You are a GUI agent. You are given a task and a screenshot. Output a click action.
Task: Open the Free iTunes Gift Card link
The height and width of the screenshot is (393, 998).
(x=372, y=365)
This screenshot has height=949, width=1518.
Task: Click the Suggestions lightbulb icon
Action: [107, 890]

○ ○ ○

DIRECTIONS FOR THIS TASK:
The listing above must be written out again in its entirety, exactly as given.

OUTPUT FOR THIS TASK:
You are a GUI agent. You are given a task and a screenshot. Output a click action.
Task: Open the Free iTunes Gift Card link
The height and width of the screenshot is (393, 998).
(x=372, y=365)
This screenshot has height=949, width=1518.
Task: Click the Suggestions lightbulb icon
Action: [107, 890]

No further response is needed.